(Text provided begins)
A Brief Review of
Witnessing Suburbia:
Conservatives and Christian Youth Culture.
Eileen Luhr.
Paperback: U of California Press, 2009.
Buy now: [ Amazon ]
Reviewed by Chris Smith.
“I’m rockin’ the suburbs
Just like Quiet Riot did
I’m rockin’ the suburbs
Except that they were talented
I’m rockin’ the suburbs…” — Ben Folds
The story that Eileen Luhr tells in her new book Witnessing Suburbia: Conservatives and Christian Youth Culture is a familiar one for me, because it was in essence the story in which I grew up. This story is described by Luhr in the book’s introduction:
This book is a history of the suburbanization of evangelicalism and the “Christianization” of popular culture – twin pillars of the conservative shift in national politics during the Reagan-Bush era … [It] contrasts the old Christian Right – with its dogmatic resistance to youth culture per se – and the new “rock” evangelicalism, which embraced cutting-edge cultural forms and media in order to institute moral reform and broaden the impact of its proselytizing efforts. These processes, in turn, abetted a hegemonic conservative politics grounded in uniting possessive individualism with home-centered “traditional values” (5).
(Text provided ends)
(Dataset content begins)
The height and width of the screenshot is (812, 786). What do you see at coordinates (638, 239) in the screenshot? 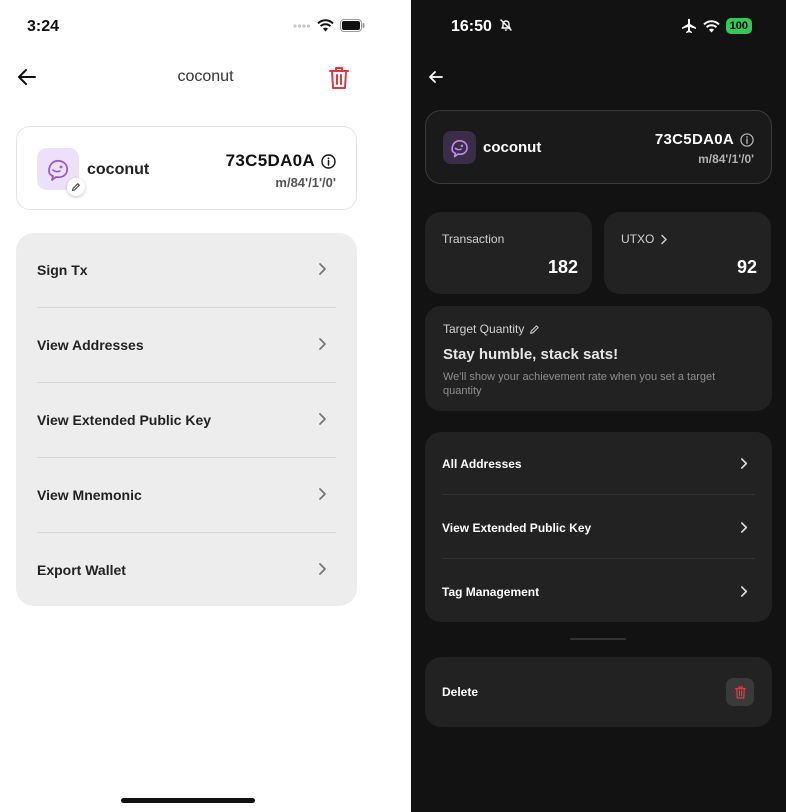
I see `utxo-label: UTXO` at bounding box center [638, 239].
(Dataset content ends)
(Dataset content begins)
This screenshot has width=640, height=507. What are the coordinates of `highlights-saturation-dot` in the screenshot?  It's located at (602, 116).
(Dataset content ends)
(Dataset content begins)
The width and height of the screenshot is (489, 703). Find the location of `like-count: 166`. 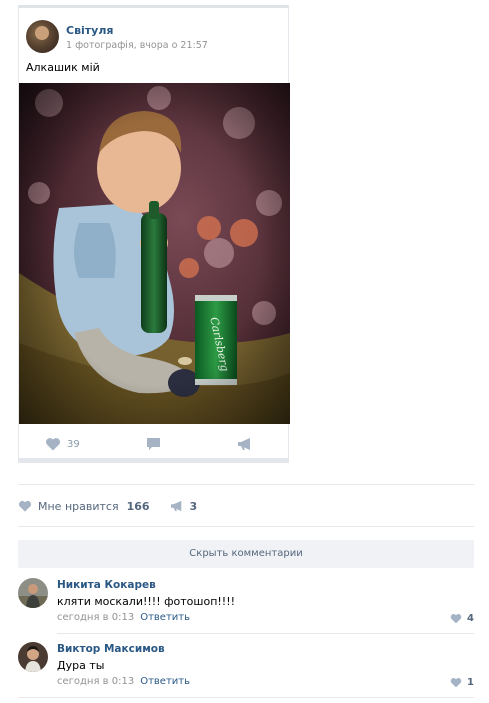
(Dataset content ends)
Problems to work on —
(a) According to the book review, which press published the paperback of Witnessing Suburbia, and in what year?
(b) Using the book review, explain why the new "rock" evangelicalism embraced cutting-edge cultural forms and media.
(c) Carry the book review forward from the point where it stops, after the quoted passage from Luhr's introduction.

Your responses —
(a) The University of California Press published it in 2009.

(b) It adopted them in order to institute moral reform and to broaden the impact of its proselytizing efforts. This set it apart from the old Christian Right, which dogmatically resisted youth culture itself.

(c)
Although Witnessing Suburbia is intended largely for academic audiences, Luhr tells the basic narrative in a compelling and very readable fashion, and we would do well to read it carefully and reflect on it in light of the Gospel of Jesus Christ. There are many disturbing themes that Luhr unmasks here, but in short we begin to see the many syncretisms of American evangelicalism in the eighties and nineties – inextricably mixing the Christian faith up with right-wing politics, individualistic consumerism and family-based traditionalism.
As mentioned at the beginning of this review, I grew up in this era (graduating high school in 1992) and to a large extent was a Christian swept up in the youth culture of the times. For several years, the primary genre of music that I enjoyed was Christian Heavy Metal (incidentally the subject of one of the book’s finest chapters). Although I was on the fringes of this movement, I never really got sucked into the mainstream of Christian youth culture, and indeed it was perhaps my familiarity with the broader youth culture (particularly punk music, and its frankness in revealing the powers that be) that help me resist such an assimilation. I’m sure it helped too that I never exactly fit the economic mold of middle-class suburban culture. Luhr’s work here is brilliant, illuminating the dark depths of a history that has gone largely unnoticed. I hope that it will spur in Christian circles much reflection on the Gospel and culture. Luhr’s narrative in Witnessing Suburbia reveals a lot of “being conformed to the pattern of the world” (Rom 12:2) in recent evangelicalism, and in illuminating this cultural domestication, it has the potential to nudge us in the direction of transformation and the renewal of our minds.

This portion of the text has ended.